1. The whole-cell voltage-clamp technique was used to study the effects of extracellular ATP on smooth muscle cells isolated from the rat vas deferens. 2. ATP (1-200 microM) elicited an inward-rectifying current that was rapid in onset (less than or equal to 100 ms), reached a peak value that depended on [ATP], and desensitized in the continued presence of ATP (half-time approximately 2 s). 3. Cells recovered from desensitization when incubated in the absence of ATP (resensitization half-time approximately 2 min). 4. A comparison was made of the ability of ATP and several of its structural analogues to stimulate inward current at a negative holding potential.
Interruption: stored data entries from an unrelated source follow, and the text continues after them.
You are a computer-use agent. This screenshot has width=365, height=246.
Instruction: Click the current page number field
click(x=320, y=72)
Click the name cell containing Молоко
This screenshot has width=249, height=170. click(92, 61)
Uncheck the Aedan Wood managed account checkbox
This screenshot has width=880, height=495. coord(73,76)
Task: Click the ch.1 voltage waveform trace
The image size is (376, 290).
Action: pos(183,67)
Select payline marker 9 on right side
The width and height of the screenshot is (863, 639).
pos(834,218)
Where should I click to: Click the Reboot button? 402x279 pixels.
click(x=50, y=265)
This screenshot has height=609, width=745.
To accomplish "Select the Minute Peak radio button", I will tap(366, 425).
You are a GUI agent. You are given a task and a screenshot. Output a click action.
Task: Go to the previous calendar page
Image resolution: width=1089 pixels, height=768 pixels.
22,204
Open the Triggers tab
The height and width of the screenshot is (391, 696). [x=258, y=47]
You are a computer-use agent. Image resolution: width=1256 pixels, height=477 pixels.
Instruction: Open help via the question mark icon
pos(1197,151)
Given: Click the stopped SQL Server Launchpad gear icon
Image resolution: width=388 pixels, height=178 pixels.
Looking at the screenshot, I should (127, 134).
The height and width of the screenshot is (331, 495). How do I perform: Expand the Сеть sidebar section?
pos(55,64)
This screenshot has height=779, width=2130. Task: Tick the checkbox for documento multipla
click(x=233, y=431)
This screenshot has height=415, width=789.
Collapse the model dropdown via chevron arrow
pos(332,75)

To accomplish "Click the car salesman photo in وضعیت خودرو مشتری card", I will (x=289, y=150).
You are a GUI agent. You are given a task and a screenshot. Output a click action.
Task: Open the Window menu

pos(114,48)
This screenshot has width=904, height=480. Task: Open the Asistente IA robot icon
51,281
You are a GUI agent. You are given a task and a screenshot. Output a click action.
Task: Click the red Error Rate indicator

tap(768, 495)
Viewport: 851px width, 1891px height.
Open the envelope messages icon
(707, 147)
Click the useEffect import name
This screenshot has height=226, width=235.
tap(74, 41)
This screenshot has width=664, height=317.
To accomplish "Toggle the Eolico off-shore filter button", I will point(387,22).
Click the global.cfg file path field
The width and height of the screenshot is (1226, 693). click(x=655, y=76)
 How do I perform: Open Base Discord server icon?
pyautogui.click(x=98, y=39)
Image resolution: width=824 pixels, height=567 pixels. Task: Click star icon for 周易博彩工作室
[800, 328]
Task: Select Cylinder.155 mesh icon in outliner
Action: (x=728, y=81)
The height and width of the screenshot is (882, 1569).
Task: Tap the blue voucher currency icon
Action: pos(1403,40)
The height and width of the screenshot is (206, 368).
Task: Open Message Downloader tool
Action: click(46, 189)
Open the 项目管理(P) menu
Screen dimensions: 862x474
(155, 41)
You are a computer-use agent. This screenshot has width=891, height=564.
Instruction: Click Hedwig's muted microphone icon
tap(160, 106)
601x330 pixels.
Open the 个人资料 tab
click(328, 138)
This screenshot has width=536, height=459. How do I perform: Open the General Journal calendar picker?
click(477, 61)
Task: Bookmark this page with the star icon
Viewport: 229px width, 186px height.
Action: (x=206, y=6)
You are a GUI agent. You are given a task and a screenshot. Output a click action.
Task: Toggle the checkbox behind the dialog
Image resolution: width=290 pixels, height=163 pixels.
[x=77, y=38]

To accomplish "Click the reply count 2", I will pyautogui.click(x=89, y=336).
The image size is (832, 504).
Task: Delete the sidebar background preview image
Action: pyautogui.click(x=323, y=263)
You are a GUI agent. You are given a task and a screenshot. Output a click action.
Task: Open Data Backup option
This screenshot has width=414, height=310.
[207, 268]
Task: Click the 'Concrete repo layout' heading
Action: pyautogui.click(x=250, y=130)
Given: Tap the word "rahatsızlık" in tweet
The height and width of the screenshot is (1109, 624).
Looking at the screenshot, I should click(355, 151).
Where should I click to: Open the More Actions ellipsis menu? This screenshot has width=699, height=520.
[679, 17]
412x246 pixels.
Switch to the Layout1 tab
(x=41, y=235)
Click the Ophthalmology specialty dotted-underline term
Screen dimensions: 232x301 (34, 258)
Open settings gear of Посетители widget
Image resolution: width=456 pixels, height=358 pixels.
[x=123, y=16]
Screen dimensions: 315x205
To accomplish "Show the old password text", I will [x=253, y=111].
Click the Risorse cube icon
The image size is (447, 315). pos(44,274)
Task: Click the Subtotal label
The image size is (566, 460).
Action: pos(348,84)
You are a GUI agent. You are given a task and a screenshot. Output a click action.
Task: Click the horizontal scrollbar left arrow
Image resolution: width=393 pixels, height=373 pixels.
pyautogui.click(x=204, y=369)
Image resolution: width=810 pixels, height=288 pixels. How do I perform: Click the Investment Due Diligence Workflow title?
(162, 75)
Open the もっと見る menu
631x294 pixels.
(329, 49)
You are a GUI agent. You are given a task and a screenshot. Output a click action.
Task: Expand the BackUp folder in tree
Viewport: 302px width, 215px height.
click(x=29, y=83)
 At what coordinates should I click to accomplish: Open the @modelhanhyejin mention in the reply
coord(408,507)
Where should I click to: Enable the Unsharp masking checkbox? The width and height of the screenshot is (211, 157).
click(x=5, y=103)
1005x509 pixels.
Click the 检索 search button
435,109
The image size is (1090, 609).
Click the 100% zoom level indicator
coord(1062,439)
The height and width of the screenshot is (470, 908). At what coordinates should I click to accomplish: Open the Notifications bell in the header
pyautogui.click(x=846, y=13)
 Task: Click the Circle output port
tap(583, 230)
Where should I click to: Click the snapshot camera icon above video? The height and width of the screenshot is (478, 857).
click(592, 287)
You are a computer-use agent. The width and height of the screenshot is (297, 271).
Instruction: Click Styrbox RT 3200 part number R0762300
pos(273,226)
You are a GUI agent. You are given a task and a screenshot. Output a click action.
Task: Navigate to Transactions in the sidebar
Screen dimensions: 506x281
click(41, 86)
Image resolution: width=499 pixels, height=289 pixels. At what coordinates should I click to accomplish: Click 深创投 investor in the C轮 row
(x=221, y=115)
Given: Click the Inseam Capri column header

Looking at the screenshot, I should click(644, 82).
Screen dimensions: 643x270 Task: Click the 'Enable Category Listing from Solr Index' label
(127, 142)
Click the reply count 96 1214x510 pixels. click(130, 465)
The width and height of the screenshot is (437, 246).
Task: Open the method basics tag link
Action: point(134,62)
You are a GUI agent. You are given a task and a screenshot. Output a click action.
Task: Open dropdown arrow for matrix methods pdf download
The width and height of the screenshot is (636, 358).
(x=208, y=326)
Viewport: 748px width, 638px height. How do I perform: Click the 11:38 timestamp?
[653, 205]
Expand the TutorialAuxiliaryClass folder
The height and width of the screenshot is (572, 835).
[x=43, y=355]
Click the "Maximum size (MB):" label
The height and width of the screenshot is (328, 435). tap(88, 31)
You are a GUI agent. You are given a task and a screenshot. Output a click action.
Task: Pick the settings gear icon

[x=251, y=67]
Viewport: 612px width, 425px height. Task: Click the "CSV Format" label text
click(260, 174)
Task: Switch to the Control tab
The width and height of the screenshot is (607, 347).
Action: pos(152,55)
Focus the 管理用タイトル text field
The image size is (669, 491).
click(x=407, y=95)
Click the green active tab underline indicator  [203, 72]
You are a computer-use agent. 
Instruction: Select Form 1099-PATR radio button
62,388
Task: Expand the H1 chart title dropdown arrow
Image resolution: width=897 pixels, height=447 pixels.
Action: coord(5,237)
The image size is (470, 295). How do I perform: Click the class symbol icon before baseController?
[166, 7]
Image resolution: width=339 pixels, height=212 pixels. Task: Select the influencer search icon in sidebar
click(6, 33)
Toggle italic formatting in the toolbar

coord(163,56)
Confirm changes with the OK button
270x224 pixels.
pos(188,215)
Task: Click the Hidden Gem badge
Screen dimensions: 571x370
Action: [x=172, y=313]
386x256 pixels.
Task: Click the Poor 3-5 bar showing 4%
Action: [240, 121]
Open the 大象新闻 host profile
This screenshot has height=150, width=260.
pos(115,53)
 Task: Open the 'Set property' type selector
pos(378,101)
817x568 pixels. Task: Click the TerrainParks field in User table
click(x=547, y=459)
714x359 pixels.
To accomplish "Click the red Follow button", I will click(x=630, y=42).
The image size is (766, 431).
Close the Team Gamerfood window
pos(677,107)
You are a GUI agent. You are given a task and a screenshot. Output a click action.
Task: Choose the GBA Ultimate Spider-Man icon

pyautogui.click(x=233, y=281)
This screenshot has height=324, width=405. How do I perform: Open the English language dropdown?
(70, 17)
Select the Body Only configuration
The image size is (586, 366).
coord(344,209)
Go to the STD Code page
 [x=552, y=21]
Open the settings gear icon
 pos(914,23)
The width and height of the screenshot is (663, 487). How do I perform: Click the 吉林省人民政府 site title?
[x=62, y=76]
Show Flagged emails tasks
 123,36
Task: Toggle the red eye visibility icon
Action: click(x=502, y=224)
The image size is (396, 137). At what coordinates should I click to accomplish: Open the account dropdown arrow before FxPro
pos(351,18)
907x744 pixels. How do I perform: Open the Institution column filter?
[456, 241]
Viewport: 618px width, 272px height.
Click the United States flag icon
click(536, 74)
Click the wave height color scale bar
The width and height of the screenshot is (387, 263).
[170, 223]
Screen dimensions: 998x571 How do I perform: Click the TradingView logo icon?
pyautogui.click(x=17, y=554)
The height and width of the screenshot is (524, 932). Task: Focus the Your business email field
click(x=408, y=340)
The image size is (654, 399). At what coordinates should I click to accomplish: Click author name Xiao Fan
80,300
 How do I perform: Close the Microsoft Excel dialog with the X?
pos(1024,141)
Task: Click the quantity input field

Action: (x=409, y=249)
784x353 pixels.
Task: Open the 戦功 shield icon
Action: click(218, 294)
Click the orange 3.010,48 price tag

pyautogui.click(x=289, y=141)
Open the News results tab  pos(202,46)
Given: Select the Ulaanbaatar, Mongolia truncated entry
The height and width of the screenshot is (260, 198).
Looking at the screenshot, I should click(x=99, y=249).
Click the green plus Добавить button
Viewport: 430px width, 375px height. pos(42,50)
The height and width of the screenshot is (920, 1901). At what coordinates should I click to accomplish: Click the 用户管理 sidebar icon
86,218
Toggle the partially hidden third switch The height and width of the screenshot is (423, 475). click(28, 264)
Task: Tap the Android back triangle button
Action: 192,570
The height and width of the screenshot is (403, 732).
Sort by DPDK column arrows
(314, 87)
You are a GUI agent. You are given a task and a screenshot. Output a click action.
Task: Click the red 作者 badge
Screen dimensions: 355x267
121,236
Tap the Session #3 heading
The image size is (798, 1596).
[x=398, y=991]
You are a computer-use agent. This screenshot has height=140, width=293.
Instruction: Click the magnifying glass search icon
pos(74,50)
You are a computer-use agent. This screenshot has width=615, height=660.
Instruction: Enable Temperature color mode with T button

ATP was by far the most effective compound among the series ATP, ADP, AMP, adenosine, GTP, UTP and ITP. ADP elicited a current that was 20-25% as large as that produced by ATP, while the other compounds were ineffective at a concentration which produced a maximal ATP response. 5. AMP-CPP (alpha, beta-methylene ATP), AMP-PCP (beta, gamma-methylene ATP), and AMP-PNP (beta, gamma-imido ATP), which are relatively resistant to hydrolysis, were similarly compared to ATP. While none of these analogues elicited a current resembling the ATP-induced current, AMP-CPP and AMP-PNP each produced a small, relatively sustained inward current; AMP-PCP had little or no effect. 6. The ATP-sensitive conductance is cation selective, but does not appear to discriminate strongly between Na+, K+ and Mg2+. 7. Analysis of the fluctuations which accompany the ATP-induced current suggests that ATP controls a population of channels with a unitary current greater than 0.5 pA at -130 mV. 8. The ATP-evoked current discussed in this report may be responsible for the depolarizing effect of ATP previously described in multicellular preparations of the vas deferens.